Remove the skin from the chicken and if you are using thighs, cut a couple of slashes in them to allow the marinade to infuse even better. Coat the chicken in the paste you have just made and marinate overnight in the fridge.

When you are ready to cook, place the chicken in the slow-cooker crock and scatter the breadcrumbs over it. Pour the chopped tomatoes and water over the meat and dollop the peanut butter into it. You won’t taste the peanut flavour when you cook the mole, but using peanut butter thickens the sauce. Drop in the star anise.

Cover with the lid and cook for 7–8 hours on low. The sauce will combine and thicken, with all the flavours combining to create something incredibly dark, rich and deep. Serve with rice and a sprinkling of fresh coriander, if you have it.

SPICED CHICKEN WITH GREEN FIGS

The idea for this gorgeous chicken dish came from my mum and in the absence of being able to nip round easily and demand she makes it for me, I’ve adopted it and practised making it many times. It has become a huge favourite of mine.

The Green Figs in Syrup from
here
keep this dish moist and flavoursome. If you don’t have any, use 3 tablespoons of the Fig and Pomegranate Relish from
here
or the same amount of dried figs and 100ml more water.

SERVES 4

50g chorizo, finely chopped

4–6 chicken thighs, skin on and bone in

2 tablespoons pomegranate molasses

1 teaspoon paprika

½ teaspoon ground cinnamon

¼ teaspoon nutmeg or ground mace

¼ teaspoon ground allspice

1 cardamom pod, seeds crushed

1 medium onion, sliced

2 cloves of garlic, sliced

2–3 Green Figs in Syrup, halved (see
here
)

175ml water

This is one of the few dishes where I precook anything before putting it in the slow cooker, but the extra step is so worth it for the flavour.

Warm the chorizo gently in a pan over a medium heat. When the beautiful red oil starts to come out into the pan, add the chicken, skin side down, and brown it for about 2 minutes in the oil. Once the skin is golden, take it out of the pan and put into the slow-cooker crock.

Drizzle the pomegranate molasses over the browned chicken and then scatter all the spices over the chicken, tossing it gently to coat it all. Add in the onion, garlic and the halved figs and pour in the water.

Cook on low for 7–8 hours. The chicken will become incredibly moist and tender and the figs, chorizo and spices add huge amounts of sweet-and-sour flavours. I serve this with bulgur wheat or couscous with the intense sauce over it all.

GARLICKY TAHINI CHICKEN

This recipe is inspired by the garlic chicken recipe in Nigella Lawson’s
How to Eat
. I have a soft spot for it because it was the first thing I ever cooked for a dinner party and because it introduced me to the amazing effect long cooking can have on garlic, turning it from a brisk shout to a breathy whisper of flavour.

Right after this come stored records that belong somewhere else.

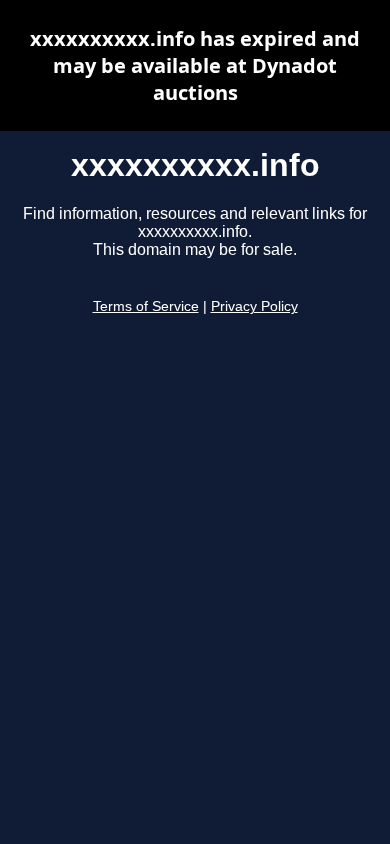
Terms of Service (146, 306)
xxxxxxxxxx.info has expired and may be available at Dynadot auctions (195, 65)
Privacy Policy (254, 306)
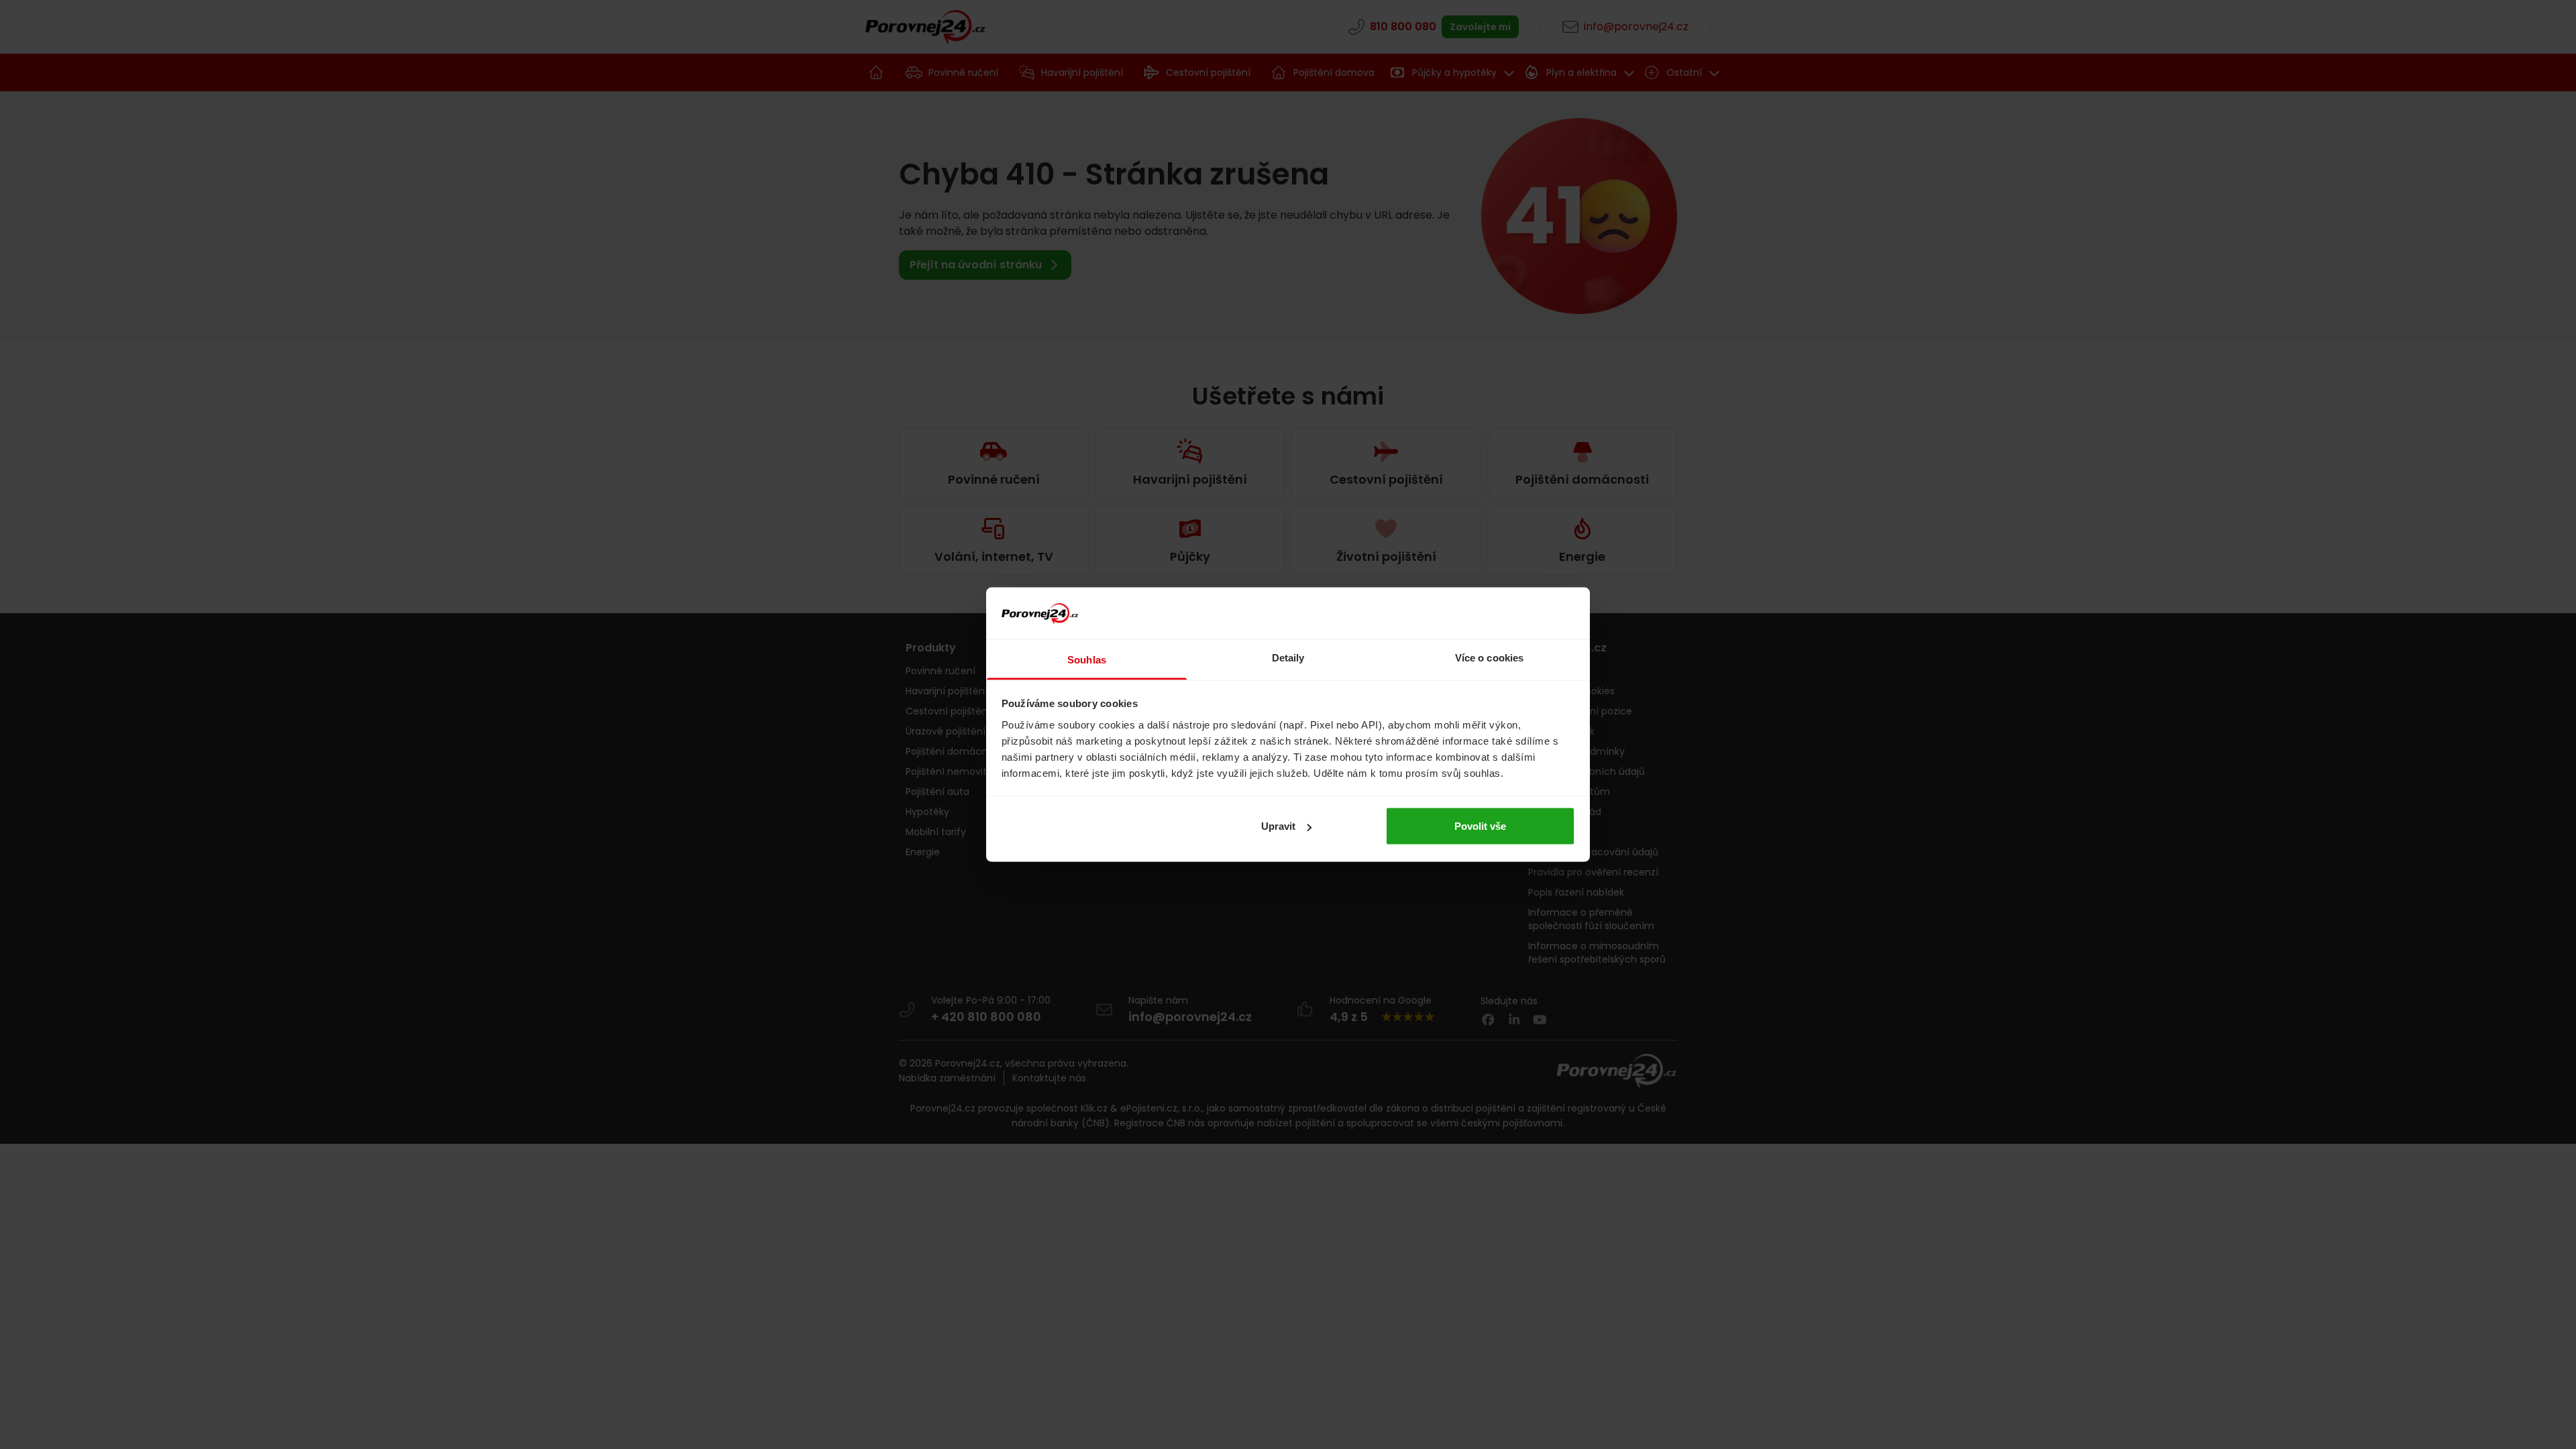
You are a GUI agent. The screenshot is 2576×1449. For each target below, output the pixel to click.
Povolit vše (1480, 826)
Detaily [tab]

Don’t be put off by the amount of garlic in this recipe, it mellows beautifully. It must be fresh garlic rather than purée to achieve this smooth effect.

SERVES 2–4

12 cloves of garlic, peeled

4–6 chicken thighs, on the bone

4 tablespoons tahini

2 tablespoons water

3 tablespoons cider vinegar or lemon juice

salt and pepper

Pop the peeled garlic into a pan of boiling water and boil for about 10–15 minutes, until they are very soft and starting to shed their skins.

While the garlic is cooking, remove the skin from the chicken and slash the flesh of each one twice to allow the marinade to infuse better. Season with salt and pepper.

Once the garlic is softened and popping out of its skin, drain it and squeeze each clove from the now fragile papery skin into the bowl of a hand blender, or use a pestle and mortar. Add the tahini. If you can only get the thicker, stiff tahini from the health food section of the supermarket, thin it with the water until it is liquid enough to drop from a spoon. Add the vinegar or lemon juice and then blend until the marinade is smooth and combined.

Pour the marinade over the chicken thighs, tossing them in it so they are well coated. Cover the chicken and marinate overnight in the fridge or for up to 24 hours.

When you are ready to cook, place the chicken in the slow-cooker crock and pour the remaining marinade over the chicken, spreading it out evenly so none of the meat is exposed. Cook on low for 6–7 hours.